• Consignes
Recopiez à l'identique le passage de la critique de film qui s'ouvre sur les mots « C'est un film » et se termine par « impitoyable, l'accablement total. ».

• Texte fourni
>>
C'est un film brillant, l'histoire d'une passion - mais aussi et surtout l'histoire d'une mécanique. Mécanique d'épuisement des forces vitales d'un homme. Tout est question de machines, d'organisation (la machine-monde pourrait-on dire) : l'institut pour aveugles, dont nous voyons tous les couloirs, toute la hiérarchie ; la piste de course automobile, et Don Siegel nous invite à suivre une course à sa façon sèche et palpitante ; le hold-up, méticuleusement préparé, dont nous connaissons tous les détails ; le contre-hold-up, le contre-contre-hold-up : c'est sans fin, le scénario est impitoyable, l'accablement total.
Une femme est à l'origine de ça. Elle est belle, riche, et adore les hommes qui roulent vite. Il roule vite mais il est pauvre, il se demande pourquoi elle l'aime, et comprend qu'il y a un autre homme dans sa vie. Première rupture. Elle revient à la charge. Puisque l'amour naïf est épuisé, puisqu'elle ne peut plus lui demander de l'aimer aveuglément, elle lui demande de la suivre dans un hold-up : déclaration magnifique. Quoi de plus beau qu'une femme qui dit : chéri, braquons ce fourgon postal ?
<<
• Données fournies
>>
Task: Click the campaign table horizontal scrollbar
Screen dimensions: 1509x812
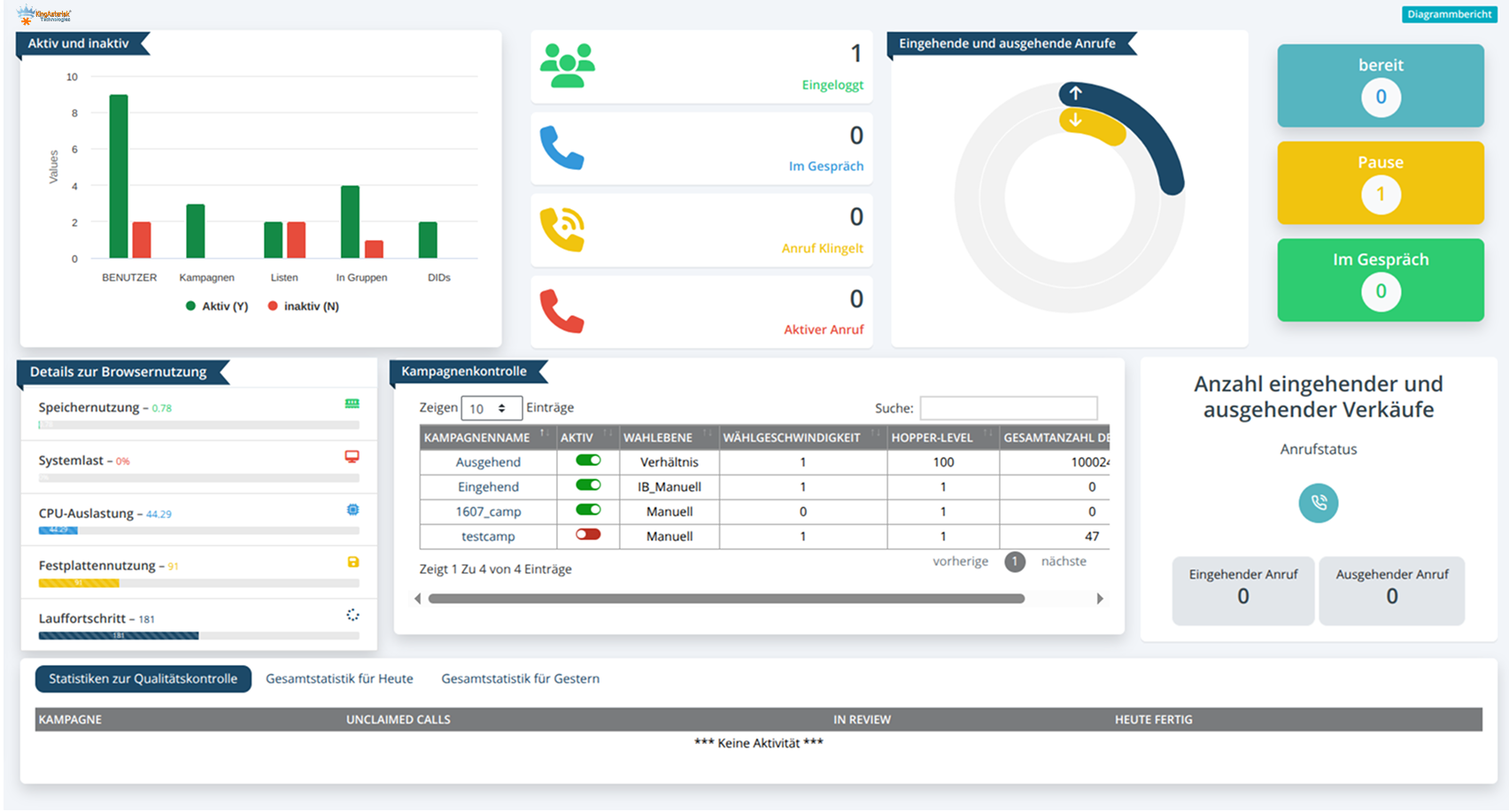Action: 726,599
<<
>>
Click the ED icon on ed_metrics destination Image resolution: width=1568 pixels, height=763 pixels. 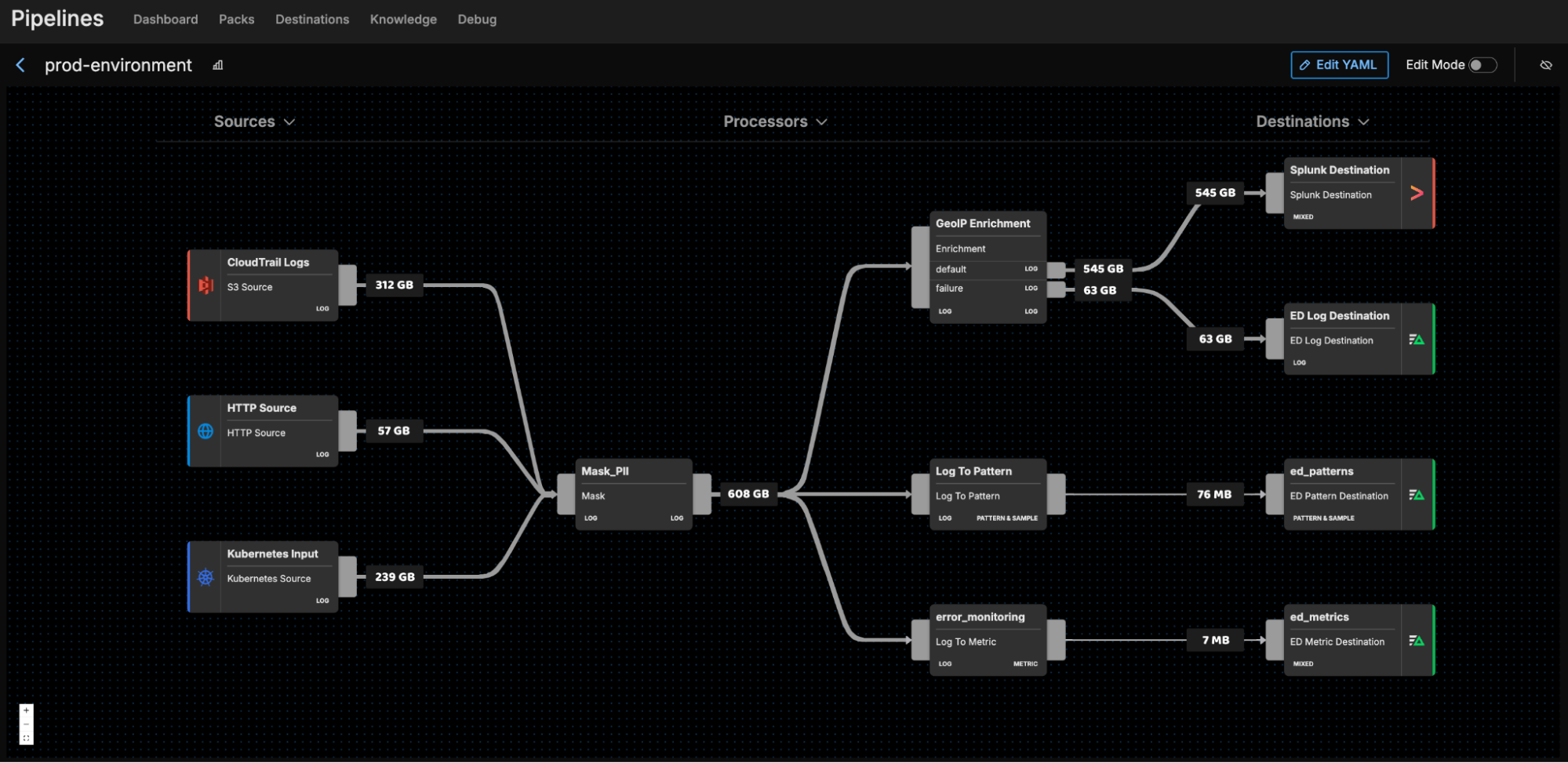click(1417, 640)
<<
• Réponse complète
C'est un film brillant, l'histoire d'une passion - mais aussi et surtout l'histoire d'une mécanique. Mécanique d'épuisement des forces vitales d'un homme. Tout est question de machines, d'organisation (la machine-monde pourrait-on dire) : l'institut pour aveugles, dont nous voyons tous les couloirs, toute la hiérarchie ; la piste de course automobile, et Don Siegel nous invite à suivre une course à sa façon sèche et palpitante ; le hold-up, méticuleusement préparé, dont nous connaissons tous les détails ; le contre-hold-up, le contre-contre-hold-up : c'est sans fin, le scénario est impitoyable, l'accablement total.